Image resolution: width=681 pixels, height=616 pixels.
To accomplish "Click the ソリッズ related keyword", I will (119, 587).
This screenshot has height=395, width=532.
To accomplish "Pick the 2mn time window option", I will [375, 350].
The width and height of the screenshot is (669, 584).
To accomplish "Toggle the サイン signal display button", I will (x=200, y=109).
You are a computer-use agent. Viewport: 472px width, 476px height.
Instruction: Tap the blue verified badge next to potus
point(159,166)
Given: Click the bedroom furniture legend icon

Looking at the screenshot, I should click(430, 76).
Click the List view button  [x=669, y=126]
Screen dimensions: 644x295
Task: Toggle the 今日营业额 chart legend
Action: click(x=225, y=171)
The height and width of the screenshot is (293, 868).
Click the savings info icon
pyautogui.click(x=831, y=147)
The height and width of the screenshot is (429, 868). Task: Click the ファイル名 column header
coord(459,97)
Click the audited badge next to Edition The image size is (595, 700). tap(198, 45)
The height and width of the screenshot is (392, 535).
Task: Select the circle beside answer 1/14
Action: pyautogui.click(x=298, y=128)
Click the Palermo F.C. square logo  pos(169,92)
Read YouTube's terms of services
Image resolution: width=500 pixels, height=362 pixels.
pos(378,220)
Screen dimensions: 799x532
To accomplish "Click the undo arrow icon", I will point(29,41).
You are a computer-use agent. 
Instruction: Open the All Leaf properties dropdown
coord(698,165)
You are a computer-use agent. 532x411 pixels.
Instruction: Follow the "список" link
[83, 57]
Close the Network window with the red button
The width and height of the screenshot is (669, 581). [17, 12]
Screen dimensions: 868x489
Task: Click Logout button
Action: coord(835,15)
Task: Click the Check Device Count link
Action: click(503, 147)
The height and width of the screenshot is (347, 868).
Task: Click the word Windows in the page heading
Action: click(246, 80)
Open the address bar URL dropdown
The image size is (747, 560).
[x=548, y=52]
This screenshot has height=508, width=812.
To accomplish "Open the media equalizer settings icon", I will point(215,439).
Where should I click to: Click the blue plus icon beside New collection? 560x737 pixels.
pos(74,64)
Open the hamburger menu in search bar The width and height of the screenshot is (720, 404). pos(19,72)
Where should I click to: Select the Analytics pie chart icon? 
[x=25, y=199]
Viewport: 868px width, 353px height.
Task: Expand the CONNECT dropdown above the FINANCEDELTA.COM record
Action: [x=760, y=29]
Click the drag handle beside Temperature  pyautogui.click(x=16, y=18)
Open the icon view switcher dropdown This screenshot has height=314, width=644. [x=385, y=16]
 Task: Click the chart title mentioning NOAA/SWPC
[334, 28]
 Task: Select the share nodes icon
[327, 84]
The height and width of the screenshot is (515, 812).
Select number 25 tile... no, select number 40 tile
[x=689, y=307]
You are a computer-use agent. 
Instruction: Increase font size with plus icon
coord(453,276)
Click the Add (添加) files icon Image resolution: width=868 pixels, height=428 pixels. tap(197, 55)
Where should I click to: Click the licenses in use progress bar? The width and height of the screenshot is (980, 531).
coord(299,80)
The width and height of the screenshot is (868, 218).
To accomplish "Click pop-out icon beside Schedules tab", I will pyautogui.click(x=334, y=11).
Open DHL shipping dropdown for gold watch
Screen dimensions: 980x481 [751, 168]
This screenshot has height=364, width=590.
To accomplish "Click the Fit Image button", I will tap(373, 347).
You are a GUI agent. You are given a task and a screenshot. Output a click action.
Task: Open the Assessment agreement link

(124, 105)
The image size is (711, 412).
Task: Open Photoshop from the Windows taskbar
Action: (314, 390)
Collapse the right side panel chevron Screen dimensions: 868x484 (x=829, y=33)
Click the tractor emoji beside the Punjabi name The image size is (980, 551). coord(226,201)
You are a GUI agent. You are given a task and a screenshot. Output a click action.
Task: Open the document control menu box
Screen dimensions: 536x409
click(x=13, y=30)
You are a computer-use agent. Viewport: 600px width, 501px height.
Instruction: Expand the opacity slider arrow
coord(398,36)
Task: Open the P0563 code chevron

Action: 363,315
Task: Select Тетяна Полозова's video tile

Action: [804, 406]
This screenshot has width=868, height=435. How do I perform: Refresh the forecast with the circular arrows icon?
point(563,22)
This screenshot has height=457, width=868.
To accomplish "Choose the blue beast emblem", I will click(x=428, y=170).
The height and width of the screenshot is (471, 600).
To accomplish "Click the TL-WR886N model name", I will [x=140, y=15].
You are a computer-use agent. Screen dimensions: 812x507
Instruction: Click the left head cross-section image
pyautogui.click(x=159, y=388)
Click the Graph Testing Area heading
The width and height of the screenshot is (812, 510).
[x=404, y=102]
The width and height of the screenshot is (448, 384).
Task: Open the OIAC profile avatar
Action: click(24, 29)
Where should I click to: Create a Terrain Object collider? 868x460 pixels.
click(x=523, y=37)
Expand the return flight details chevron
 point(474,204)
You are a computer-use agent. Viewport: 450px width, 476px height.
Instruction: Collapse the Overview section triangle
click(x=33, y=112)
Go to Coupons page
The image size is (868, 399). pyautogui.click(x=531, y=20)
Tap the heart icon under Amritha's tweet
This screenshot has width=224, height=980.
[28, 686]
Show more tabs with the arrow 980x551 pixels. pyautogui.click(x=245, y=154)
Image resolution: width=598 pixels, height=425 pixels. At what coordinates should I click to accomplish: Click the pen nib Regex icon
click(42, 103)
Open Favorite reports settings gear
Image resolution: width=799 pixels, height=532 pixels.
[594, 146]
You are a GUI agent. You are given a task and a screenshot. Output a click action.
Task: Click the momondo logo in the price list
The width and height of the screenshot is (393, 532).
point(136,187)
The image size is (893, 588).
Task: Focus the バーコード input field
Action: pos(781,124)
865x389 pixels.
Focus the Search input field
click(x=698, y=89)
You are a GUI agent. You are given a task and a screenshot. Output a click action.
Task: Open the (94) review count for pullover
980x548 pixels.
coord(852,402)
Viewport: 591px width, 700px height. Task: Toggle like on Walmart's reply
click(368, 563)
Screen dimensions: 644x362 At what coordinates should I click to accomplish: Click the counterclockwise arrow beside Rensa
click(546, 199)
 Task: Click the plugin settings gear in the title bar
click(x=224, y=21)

_EXERCISE DIRECTIONS_.
Your reply must be a faithful copy of each entry above.

_ANSWER SPACE_.
Image resolution: width=681 pixels, height=616 pixels.
To accomplish "Click the ソリッズ related keyword", I will (119, 587).
This screenshot has height=395, width=532.
To accomplish "Pick the 2mn time window option", I will [375, 350].
The width and height of the screenshot is (669, 584).
To accomplish "Toggle the サイン signal display button", I will (x=200, y=109).
You are a computer-use agent. Viewport: 472px width, 476px height.
Instruction: Tap the blue verified badge next to potus
point(159,166)
Given: Click the bedroom furniture legend icon

Looking at the screenshot, I should click(430, 76).
Click the List view button  [x=669, y=126]
Screen dimensions: 644x295
Task: Toggle the 今日营业额 chart legend
Action: click(x=225, y=171)
The height and width of the screenshot is (293, 868).
Click the savings info icon
pyautogui.click(x=831, y=147)
The height and width of the screenshot is (429, 868). Task: Click the ファイル名 column header
coord(459,97)
Click the audited badge next to Edition The image size is (595, 700). tap(198, 45)
The height and width of the screenshot is (392, 535).
Task: Select the circle beside answer 1/14
Action: pyautogui.click(x=298, y=128)
Click the Palermo F.C. square logo  pos(169,92)
Read YouTube's terms of services
Image resolution: width=500 pixels, height=362 pixels.
pos(378,220)
Screen dimensions: 799x532
To accomplish "Click the undo arrow icon", I will point(29,41).
You are a computer-use agent. 
Instruction: Open the All Leaf properties dropdown
coord(698,165)
You are a computer-use agent. 532x411 pixels.
Instruction: Follow the "список" link
[83, 57]
Close the Network window with the red button
The width and height of the screenshot is (669, 581). [17, 12]
Screen dimensions: 868x489
Task: Click Logout button
Action: coord(835,15)
Task: Click the Check Device Count link
Action: click(503, 147)
The height and width of the screenshot is (347, 868).
Task: Click the word Windows in the page heading
Action: click(246, 80)
Open the address bar URL dropdown
The image size is (747, 560).
[x=548, y=52]
This screenshot has height=508, width=812.
To accomplish "Open the media equalizer settings icon", I will point(215,439).
Where should I click to: Click the blue plus icon beside New collection? 560x737 pixels.
pos(74,64)
Open the hamburger menu in search bar The width and height of the screenshot is (720, 404). pos(19,72)
Where should I click to: Select the Analytics pie chart icon? 
[x=25, y=199]
Viewport: 868px width, 353px height.
Task: Expand the CONNECT dropdown above the FINANCEDELTA.COM record
Action: [x=760, y=29]
Click the drag handle beside Temperature  pyautogui.click(x=16, y=18)
Open the icon view switcher dropdown This screenshot has height=314, width=644. [x=385, y=16]
 Task: Click the chart title mentioning NOAA/SWPC
[334, 28]
 Task: Select the share nodes icon
[327, 84]
The height and width of the screenshot is (515, 812).
Select number 25 tile... no, select number 40 tile
[x=689, y=307]
You are a computer-use agent. 
Instruction: Increase font size with plus icon
coord(453,276)
Click the Add (添加) files icon Image resolution: width=868 pixels, height=428 pixels. tap(197, 55)
Where should I click to: Click the licenses in use progress bar? The width and height of the screenshot is (980, 531).
coord(299,80)
The width and height of the screenshot is (868, 218).
To accomplish "Click pop-out icon beside Schedules tab", I will pyautogui.click(x=334, y=11).
Open DHL shipping dropdown for gold watch
Screen dimensions: 980x481 [751, 168]
This screenshot has height=364, width=590.
To accomplish "Click the Fit Image button", I will tap(373, 347).
You are a GUI agent. You are given a task and a screenshot. Output a click action.
Task: Open the Assessment agreement link

(124, 105)
The image size is (711, 412).
Task: Open Photoshop from the Windows taskbar
Action: (314, 390)
Collapse the right side panel chevron Screen dimensions: 868x484 (x=829, y=33)
Click the tractor emoji beside the Punjabi name The image size is (980, 551). coord(226,201)
You are a GUI agent. You are given a task and a screenshot. Output a click action.
Task: Open the document control menu box
Screen dimensions: 536x409
click(x=13, y=30)
You are a computer-use agent. Viewport: 600px width, 501px height.
Instruction: Expand the opacity slider arrow
coord(398,36)
Task: Open the P0563 code chevron

Action: 363,315
Task: Select Тетяна Полозова's video tile

Action: [804, 406]
This screenshot has width=868, height=435. How do I perform: Refresh the forecast with the circular arrows icon?
point(563,22)
This screenshot has height=457, width=868.
To accomplish "Choose the blue beast emblem", I will click(x=428, y=170).
The height and width of the screenshot is (471, 600).
To accomplish "Click the TL-WR886N model name", I will [x=140, y=15].
You are a computer-use agent. Screen dimensions: 812x507
Instruction: Click the left head cross-section image
pyautogui.click(x=159, y=388)
Click the Graph Testing Area heading
The width and height of the screenshot is (812, 510).
[x=404, y=102]
The width and height of the screenshot is (448, 384).
Task: Open the OIAC profile avatar
Action: click(24, 29)
Where should I click to: Create a Terrain Object collider? 868x460 pixels.
click(x=523, y=37)
Expand the return flight details chevron
 point(474,204)
You are a computer-use agent. Viewport: 450px width, 476px height.
Instruction: Collapse the Overview section triangle
click(x=33, y=112)
Go to Coupons page
The image size is (868, 399). pyautogui.click(x=531, y=20)
Tap the heart icon under Amritha's tweet
This screenshot has width=224, height=980.
[28, 686]
Show more tabs with the arrow 980x551 pixels. pyautogui.click(x=245, y=154)
Image resolution: width=598 pixels, height=425 pixels. At what coordinates should I click to accomplish: Click the pen nib Regex icon
click(42, 103)
Open Favorite reports settings gear
Image resolution: width=799 pixels, height=532 pixels.
[594, 146]
You are a GUI agent. You are given a task and a screenshot. Output a click action.
Task: Click the momondo logo in the price list
The width and height of the screenshot is (393, 532).
point(136,187)
The image size is (893, 588).
Task: Focus the バーコード input field
Action: pos(781,124)
865x389 pixels.
Focus the Search input field
click(x=698, y=89)
You are a GUI agent. You are given a task and a screenshot. Output a click action.
Task: Open the (94) review count for pullover
980x548 pixels.
coord(852,402)
Viewport: 591px width, 700px height. Task: Toggle like on Walmart's reply
click(368, 563)
Screen dimensions: 644x362 At what coordinates should I click to accomplish: Click the counterclockwise arrow beside Rensa
click(546, 199)
 Task: Click the plugin settings gear in the title bar
click(x=224, y=21)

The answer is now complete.